Big Brother grows: 50 police agencies use military radar that lets them peer into homes



By Cheryl K. Chumley - The Washington Times - Wednesday, January 21, 2015

Radar intended for the military has seeped into the civilian sector and at least 50 different law enforcement agencies — including the FBI and the U.S. Marshall’s Service — are now using technology that lets them peer into people’s homes via radio waves.

The U.S. Marshals Service has spent $180,000 or so on the Range-R devices — which can detect the slightest of motions, even human breathing — over the past two years, United Press International reported. USA Today reported that some of the 50 agencies that have started using the equipment did so without giving public notice.

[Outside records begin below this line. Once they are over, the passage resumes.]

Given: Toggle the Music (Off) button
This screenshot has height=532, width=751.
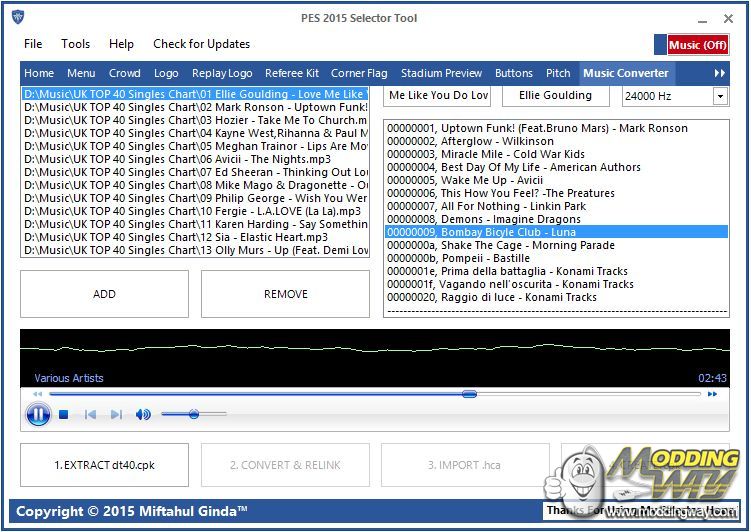Looking at the screenshot, I should click(x=697, y=45).
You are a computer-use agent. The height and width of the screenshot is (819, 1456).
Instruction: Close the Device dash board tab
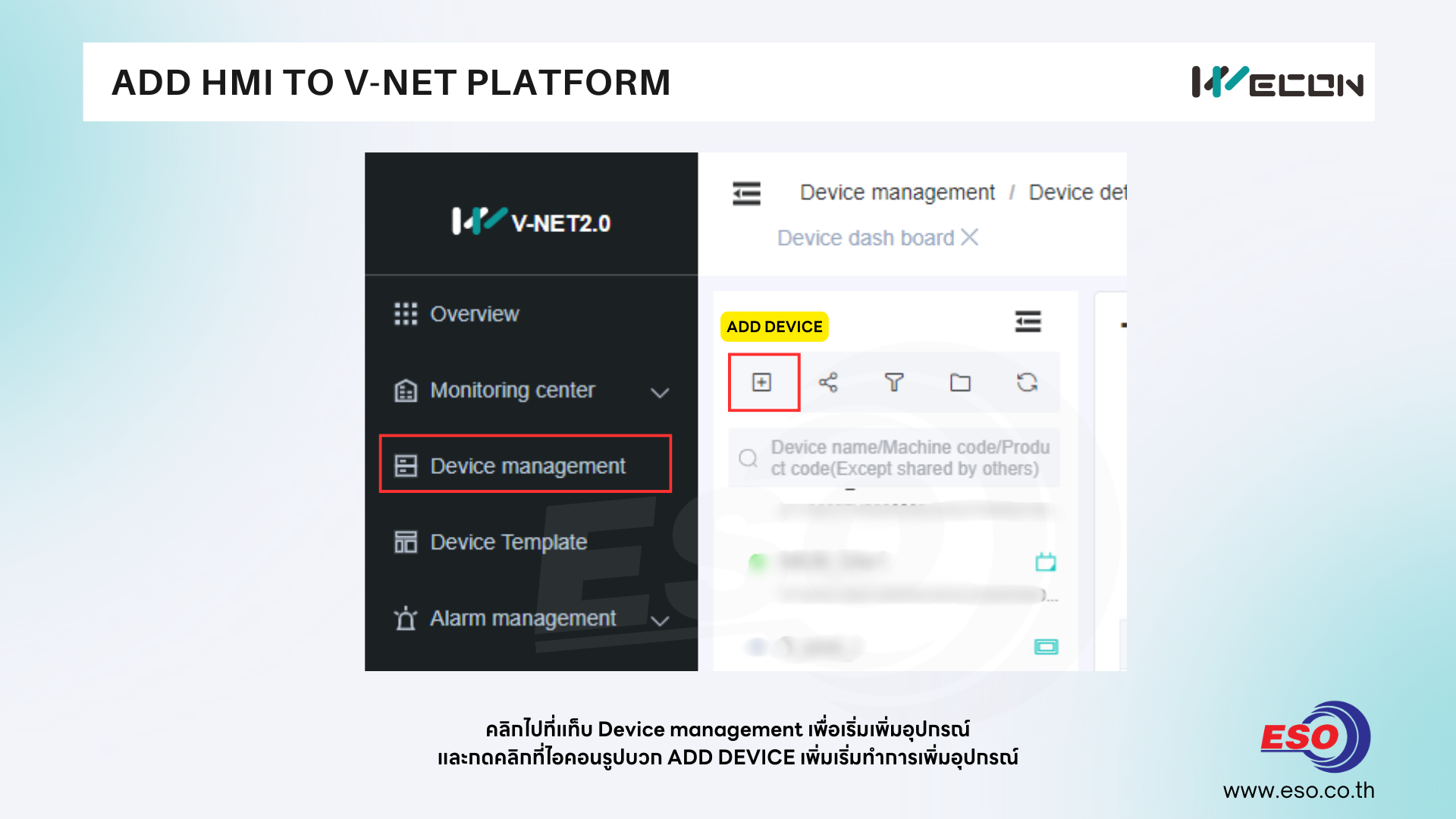click(x=969, y=237)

Civil rights advocates are concerned.

“What happens in your home is supposed to receive the highest level of protection under the law,” said Christopher Soghoian, principal technologist for the American Civil Liberties Union, UPIreported. “At least if the police kick down your front door or knock on your front door and demand to come in, you know they are looking inside … you can at least voice your opposition. When the police use a device like this, you have no idea that they are doing it.”

Mr. Soghoian also criticized the way in which the technology has woven into the civilian sector.

“When law enforcement agencies introduce surveillance technology without telling Congress and the courts, it short-circuits democracy,” he said, UPI reported.

In December, a federal appeals court in Denver upheld the arrest of a parole violator that came from marshals’ use of Range-R. But the judge said the technology was worrisome and said there was “little doubt that the radar device deployed here will soon generate many questions for this court,” UPI reported.